Every writer knows plagiarism is bad. We must all express ourselves uniquely without stealing thoughts, words, and ideas from others. But sometimes it’s hard to be original and unintentional plagiarism creeps into our work. Especially when on a tight deadline, you may let another’s words slip into your content without proper attribution.
Why is plagiarism bad?
Foremost, you’re committing fraud when you pass someone else’s work as your own. And as a writer, we should all realize how important original work is to each of us. Just as you wouldn’t want someone to take credit for something you wrote, you shouldn’t try to pass off others’ content as your own.
We work hard to create. When someone steals our hard work, we lose credit for that originality. And that’s a hard egg to swallow. Not only is it unethical, but it’s incredibly disrespectful to take credit for what doesn’t belong to you.
Plagiariam can irrevocably damage your reputation as a writer. Why risk your livelihood by taking something that doesn’t belong to you or not sourcing your work appropriately? Once you’ve lost your reputation as trustworthy and your integrity as a writer, clients won’t hire you and readers won’t buy your books anymore.
Plagiarism.org reports that in the United States:
- "Plagiarism can also be considered a felony under certain state and federal laws. For example, if a plagiarist copies and earns more than $2,500 from copyrighted material, he or she may face up to $250,000 in fines and up to ten years in jail."
When you use someone else’s work word-for-word, such as copying and pasting content from a website into your own blog, you’re committing plagiarism intentionally. You are actively stealing someone else’s work.
And when you replace a few unique words in a sentence but keep the essence the same, you’ve plagiarized. And when you do this from multiple sources and mashed everything together, you’re still plagiarizing.
You can even plagiarize yourself when you recycle content for various other venues. You need to make each piece unique and original, or give the source and details to make it clear you have previously published this work elsewhere.
You don’t mean to but sometimes plagiarism slips through the cracks. You may copy and paste something from someone else’s work and perfectly cite your source, but end the quotation marks too early.
Some writers accidentally include the wrong citations in their work, especially if they’re using multiple sources to create an article. And others include more cited material than original thought in their content.
Another problematic area is when your paraphrasing is too close to the original wording.
Put simply, if you don’t include copied material in quotes—and cite it properly—you’re plagiarizing.
There are two methods that will help prevent you from plagiarizing others’ work:
The more you know about what makes up plagiarism, the better prepared you are to avoid it. Even if you have a college degree, you might not be aware you are unintentionally plagiarizing.
It is your responsibility to learn more about plagiarism and how to spot it. You shouldn’t leave it up to your editors or publishers. It all starts with your integrity as an author. Respect other writers’ work and hopefully they’ll respect yours.
Rely on technology like ProWritingAid to help you identify plagiarism before you send your work out there. The plagiarism check feature is an add-on to the premium package, but well worth the money spent. And if you purchase the Premium Plus package, you automatically get 50 plagiarism checks each year.
The plagiarism check is easy to use. Click on it like any other report, and it automatically generates results. You’ll learn what percentage of your work is similar to others and what pieces you took word-for-word from other sources. ProWritingAid checks your work against thousands of other websites, databases, and online published works.
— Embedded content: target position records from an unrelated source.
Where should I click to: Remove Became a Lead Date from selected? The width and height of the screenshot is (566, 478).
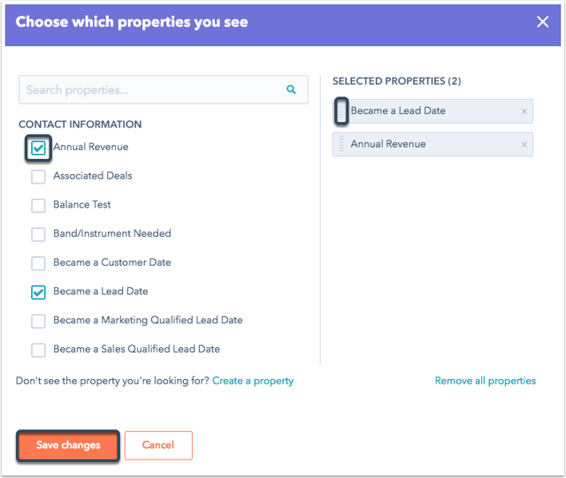[524, 111]
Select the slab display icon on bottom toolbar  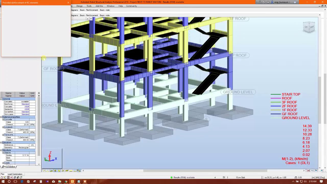coord(71,170)
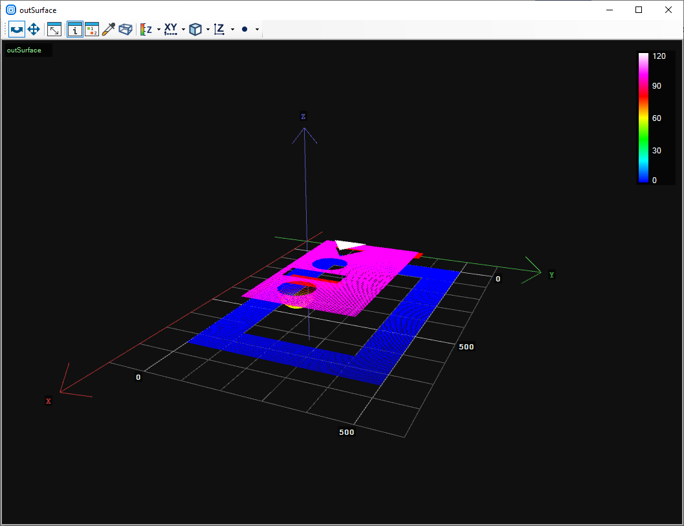Viewport: 684px width, 526px height.
Task: Click the Z color scale icon
Action: [x=146, y=30]
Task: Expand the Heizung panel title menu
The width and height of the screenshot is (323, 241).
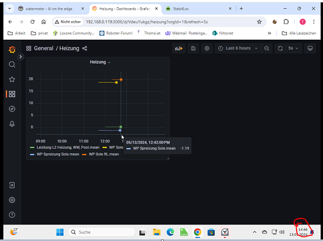Action: click(x=100, y=62)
What to do if you’ve been plagiarized
First, don’t run your work through "free" plagiarism checks. Per plagiarism.org, "This includes not running your writing through an untrusted plagiarism detection service as some of those actually funnel scanned essays into essay mill websites for the express purpose of letting others plagiarize them."
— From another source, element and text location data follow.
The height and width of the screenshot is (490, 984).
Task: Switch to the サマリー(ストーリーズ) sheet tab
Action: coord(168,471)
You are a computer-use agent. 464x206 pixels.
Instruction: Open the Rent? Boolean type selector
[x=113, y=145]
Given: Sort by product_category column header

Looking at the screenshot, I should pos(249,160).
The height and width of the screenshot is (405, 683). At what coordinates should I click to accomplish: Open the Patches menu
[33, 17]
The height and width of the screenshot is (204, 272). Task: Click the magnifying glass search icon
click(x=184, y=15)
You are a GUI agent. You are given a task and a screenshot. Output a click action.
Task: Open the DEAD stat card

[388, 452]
Next, you know how experts always encourage you to tell a story, especially when writing content for the internet? The more you personalize your work with your own stories, the harder it will be to plagiarize and the easier it will be to find your work when/if plagiarized.
All you need do it select a unique portion of your content (preferably one that includes a personal story) and Google it in quotes. Google will return any website that lists your content word-for-word.
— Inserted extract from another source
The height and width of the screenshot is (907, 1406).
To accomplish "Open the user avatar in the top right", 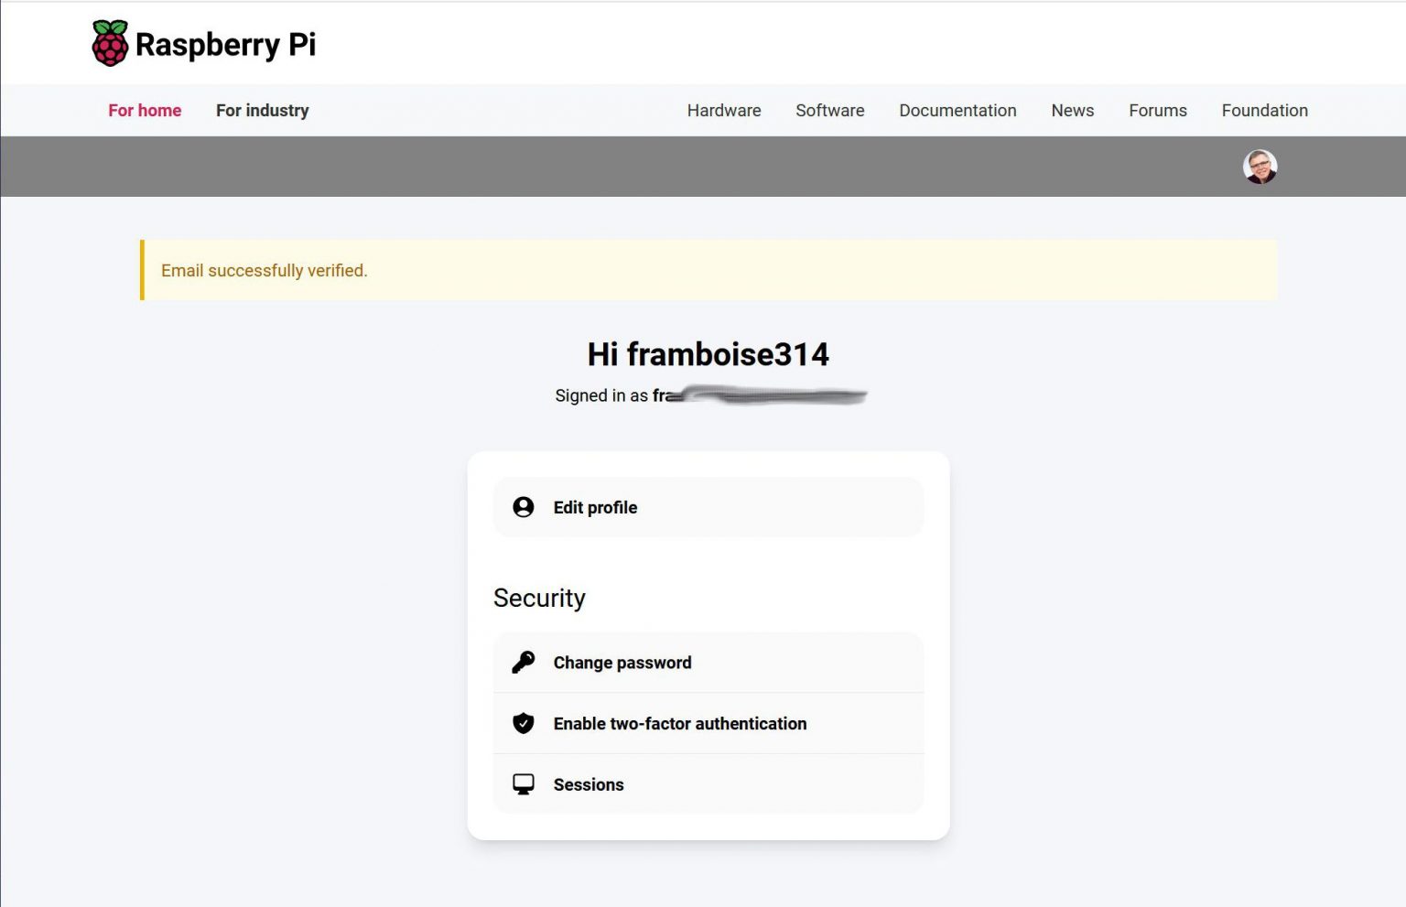I will point(1260,166).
When you do find your work has been plagiarized, here’s what plagiarism.org says you should do:
"How you respond will depend heavily on how the work was used. If it was used in a classroom or a professional publication, you’ll likely want to reach out to either the instructor or the editor and let them know about your findings.
"If the work appears elsewhere online, the stopping internet plagiarism guide at Plagiarism Today can help you either contact the plagiarist directly or reach out to their host to get the offending work removed.
"Beyond that, any further action would require consultation with a lawyer to see what additional legal remedies might be available."
Avoid duplicate content at all costs and keep your writing reputation squeaky clean. It’s much better you capture unintentional plagiarism with technology than to send it to a client, editor, or publisher and have them catch it.